* How to complete this task
Restate, in full and unchanged, the entries that follow, but not their pictures.
(Material for this exercise begins)
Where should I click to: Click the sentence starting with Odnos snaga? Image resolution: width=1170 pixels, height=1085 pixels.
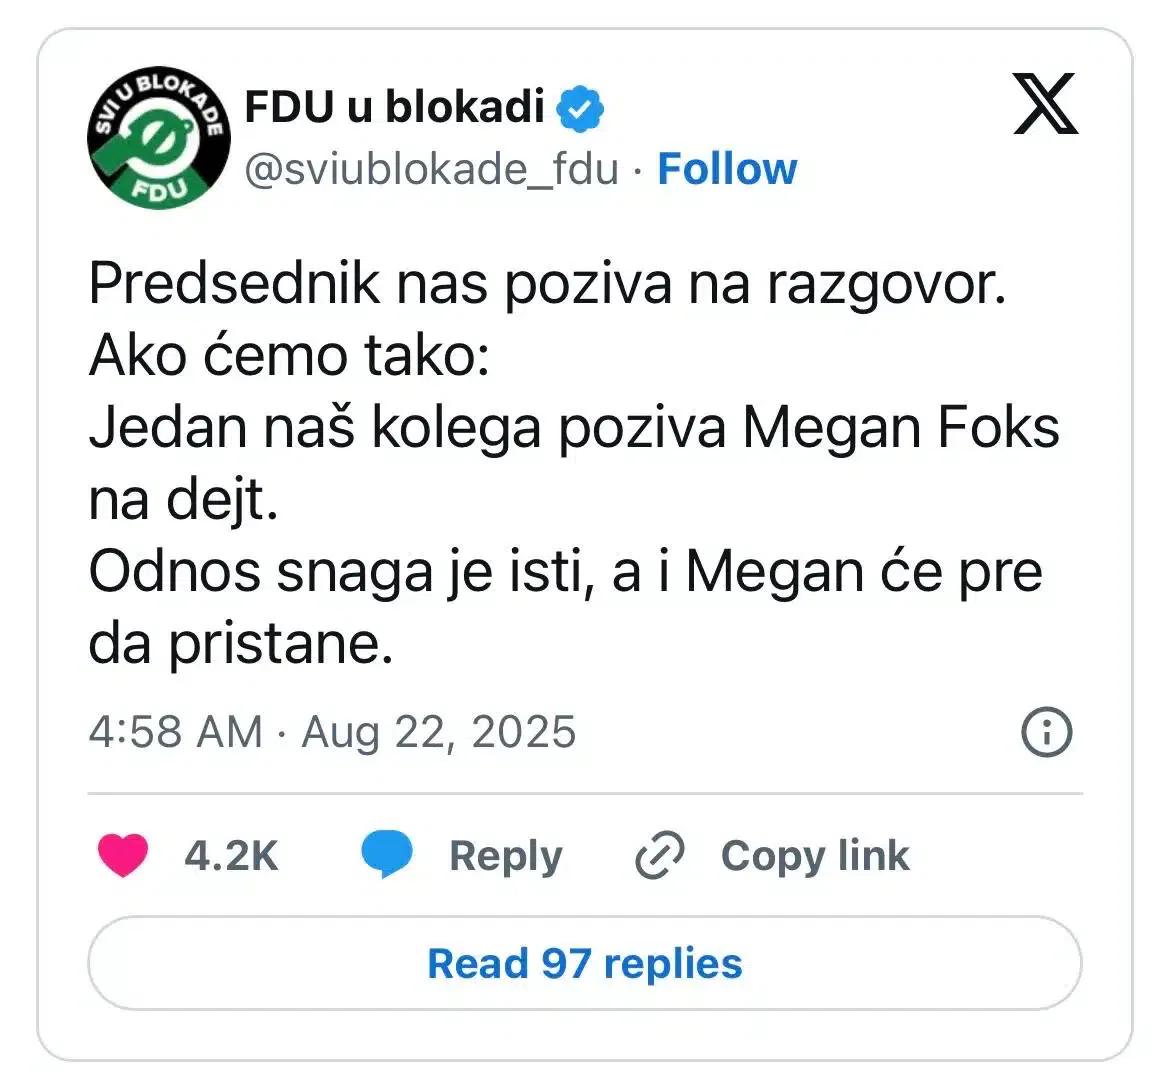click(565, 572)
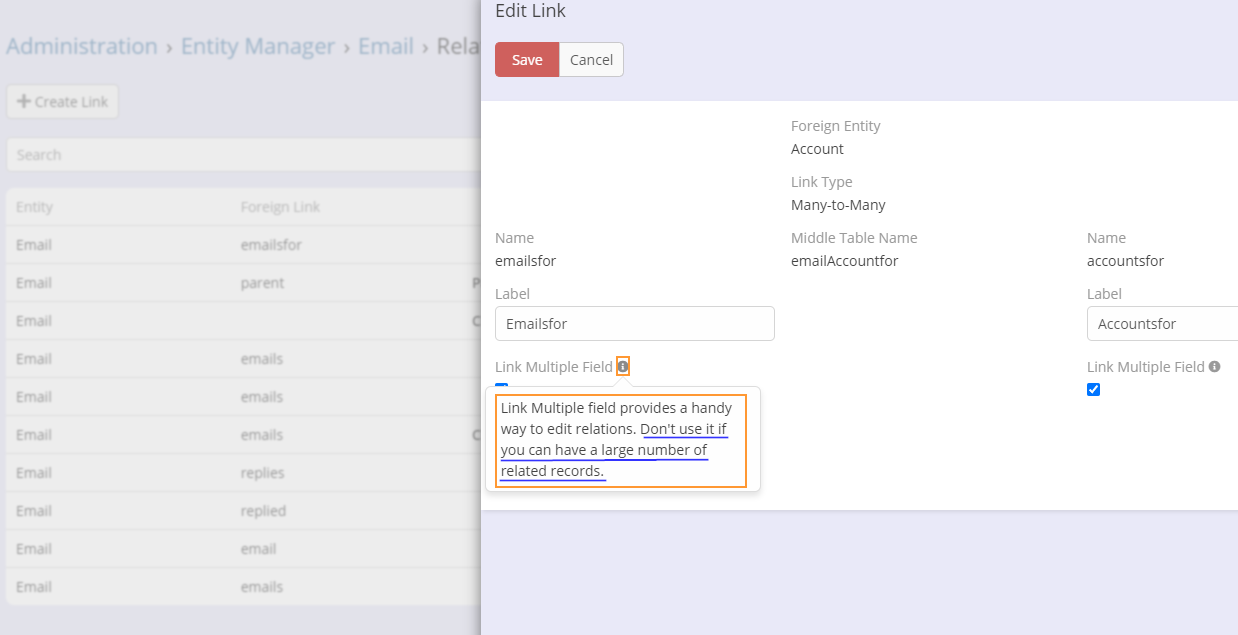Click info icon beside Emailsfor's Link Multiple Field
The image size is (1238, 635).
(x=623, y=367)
(Material for this exercise ends)
* Answer for the task
Where should I click to: Click the sentence starting with Odnos snaga? Image resolution: width=1170 pixels, height=1085 pixels.
click(565, 572)
Click info icon beside Emailsfor's Link Multiple Field
The image size is (1238, 635).
(x=623, y=367)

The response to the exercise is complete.